* [AIM OF THE TASK]:
Begin at the line containing "You are a GUI" in the records below, end at the line containing "At what coordinates should I click to accomplish: Click", and retype each line in that span exactly. No other line and no image should appear.

* [GIVEN RECORDS]:
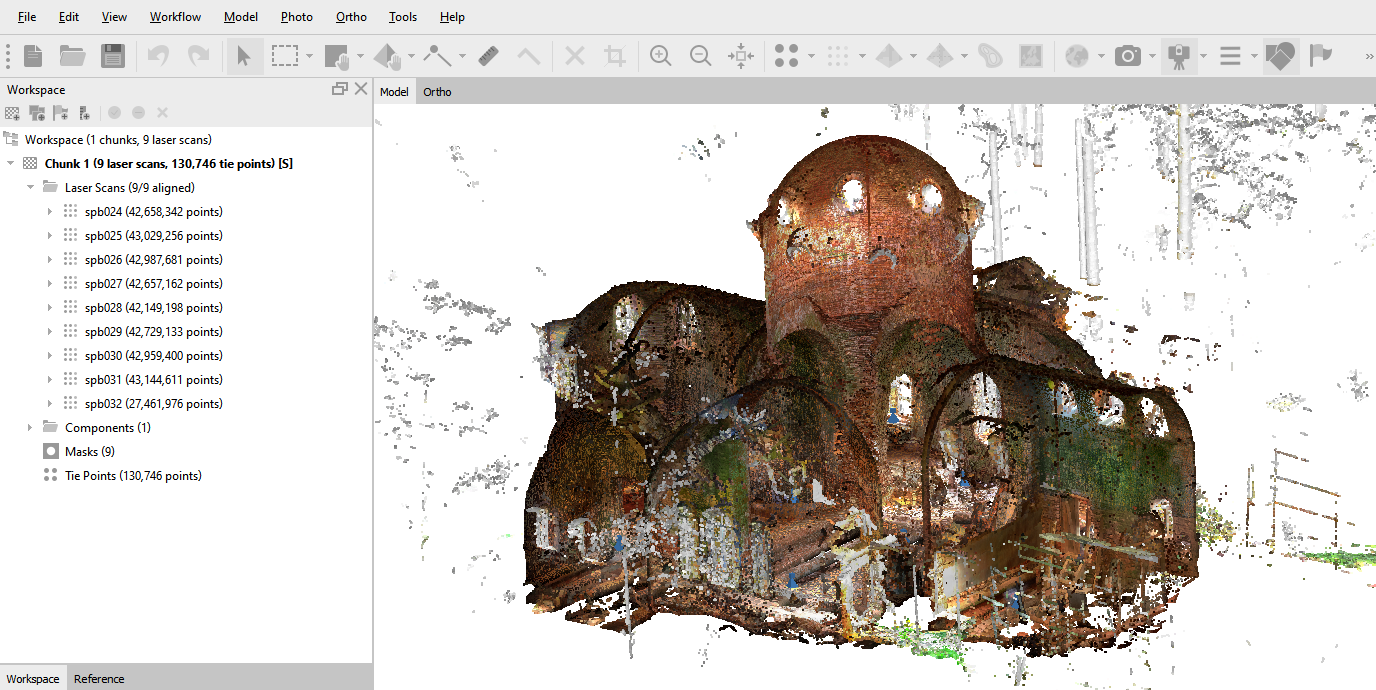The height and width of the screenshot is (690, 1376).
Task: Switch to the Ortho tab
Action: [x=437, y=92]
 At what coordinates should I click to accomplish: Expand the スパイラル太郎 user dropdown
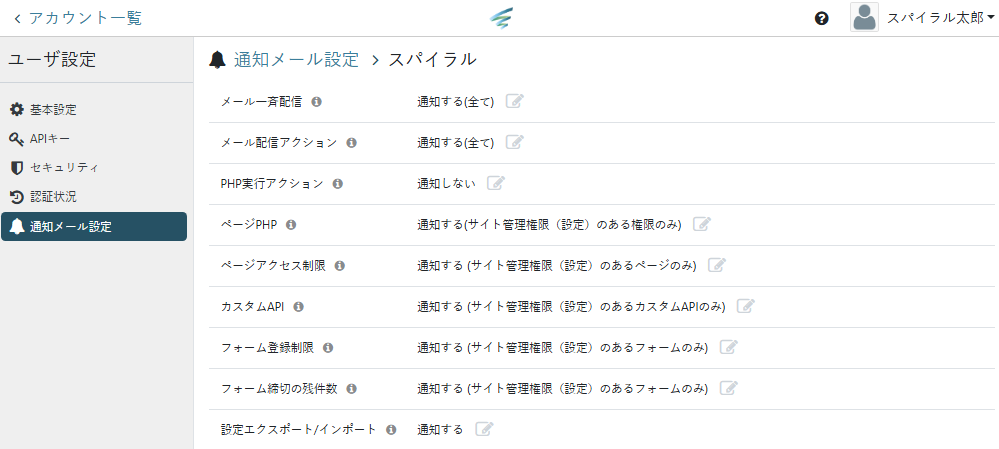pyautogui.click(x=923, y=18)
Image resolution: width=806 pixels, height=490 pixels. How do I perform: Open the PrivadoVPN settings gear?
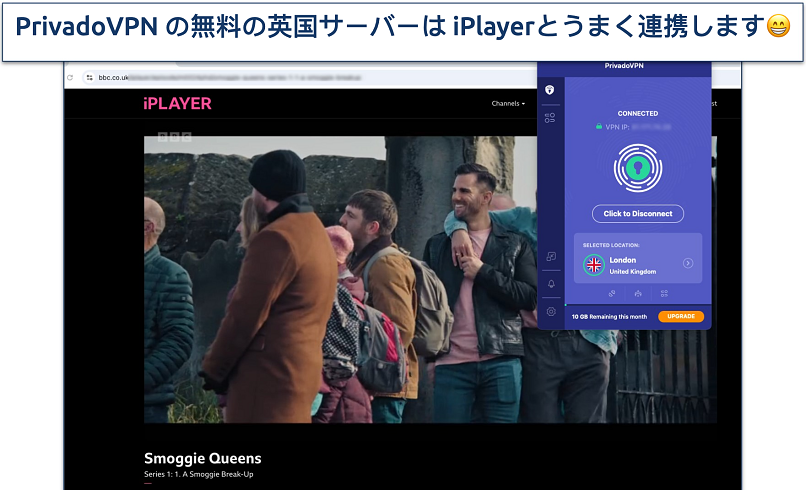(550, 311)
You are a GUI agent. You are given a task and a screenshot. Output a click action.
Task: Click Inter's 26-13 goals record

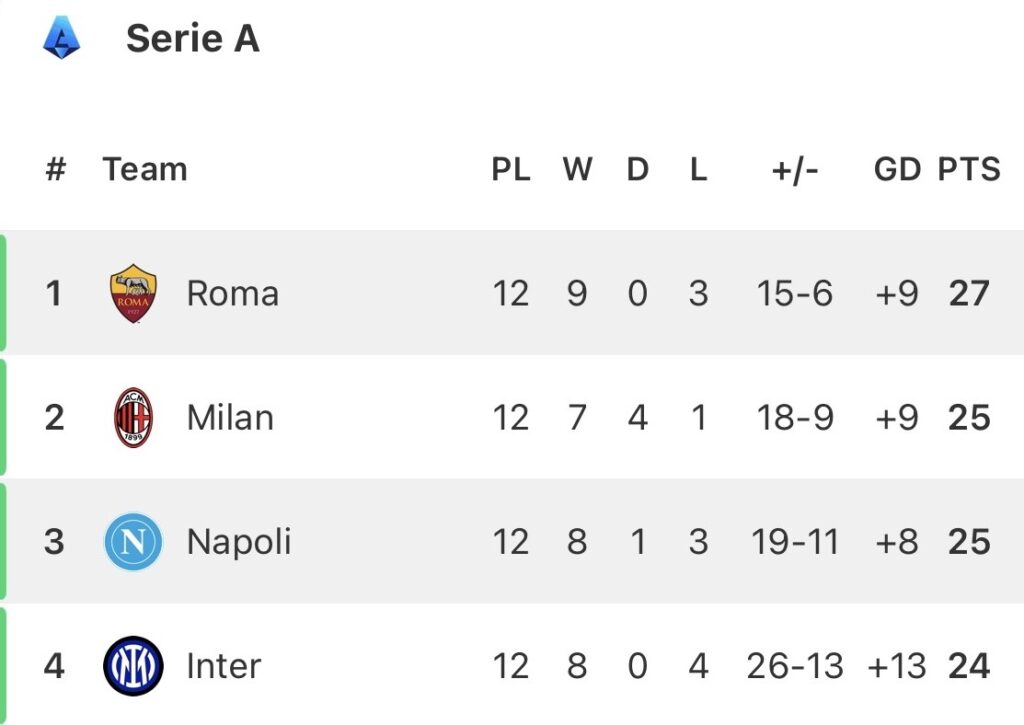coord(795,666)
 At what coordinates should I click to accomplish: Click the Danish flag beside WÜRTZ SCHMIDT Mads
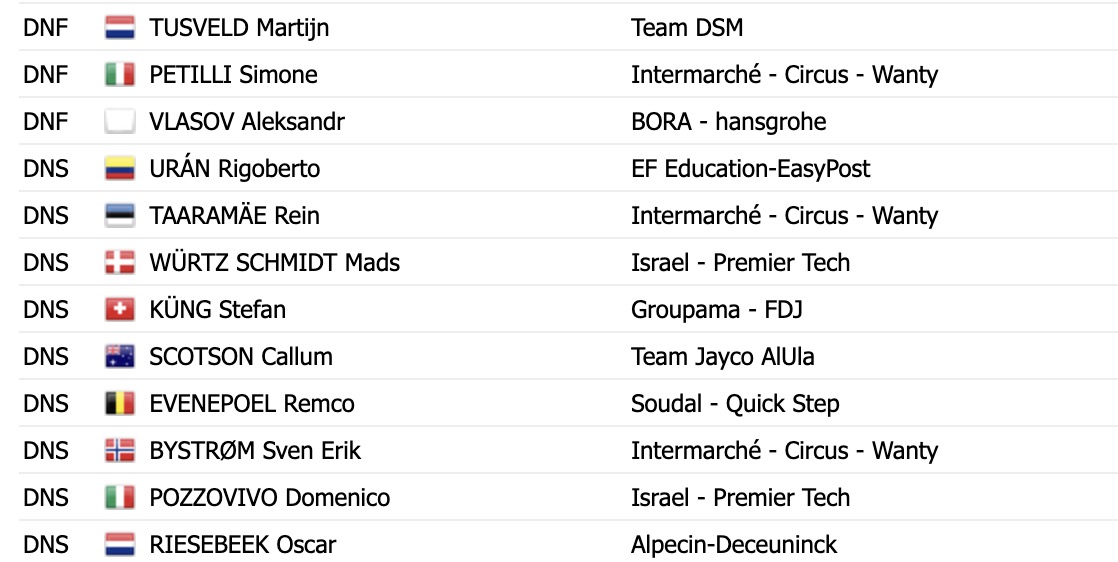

--

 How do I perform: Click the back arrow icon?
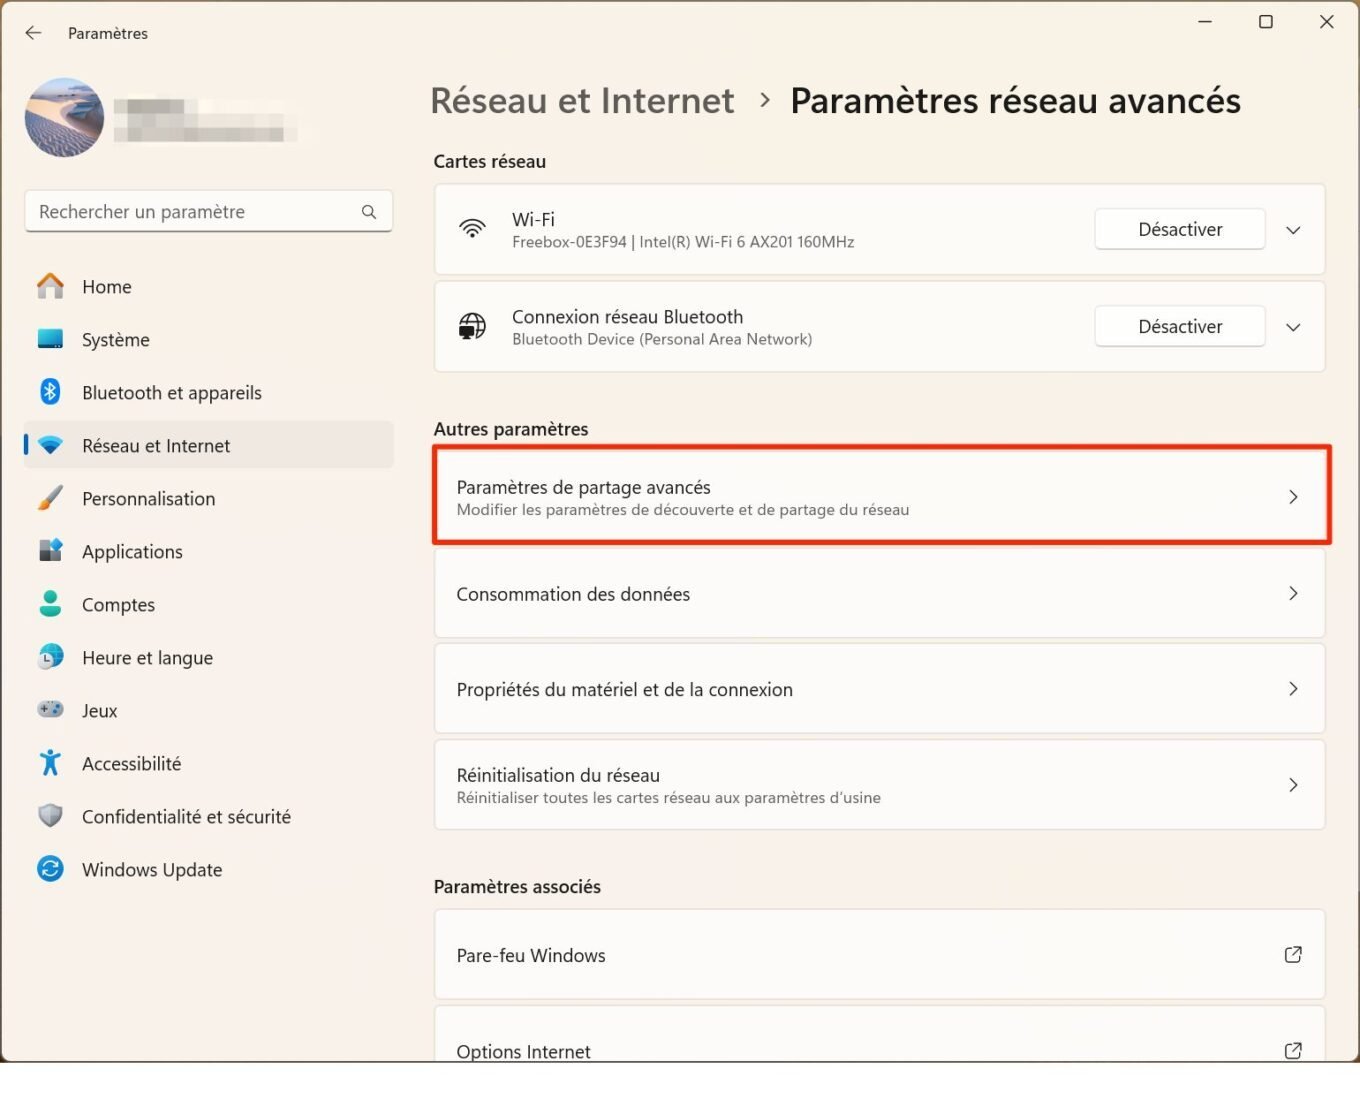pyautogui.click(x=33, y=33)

--

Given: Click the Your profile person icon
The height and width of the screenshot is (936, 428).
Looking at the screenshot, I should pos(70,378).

* [OUTPUT OF THE TASK]:
You are a GUI agent. You are given a task and a screenshot. Output a click action.
Task: Click Inter's 26-13 goals record

coord(795,666)
 At what coordinates should I click to accomplish: Click the Danish flag beside WÜRTZ SCHMIDT Mads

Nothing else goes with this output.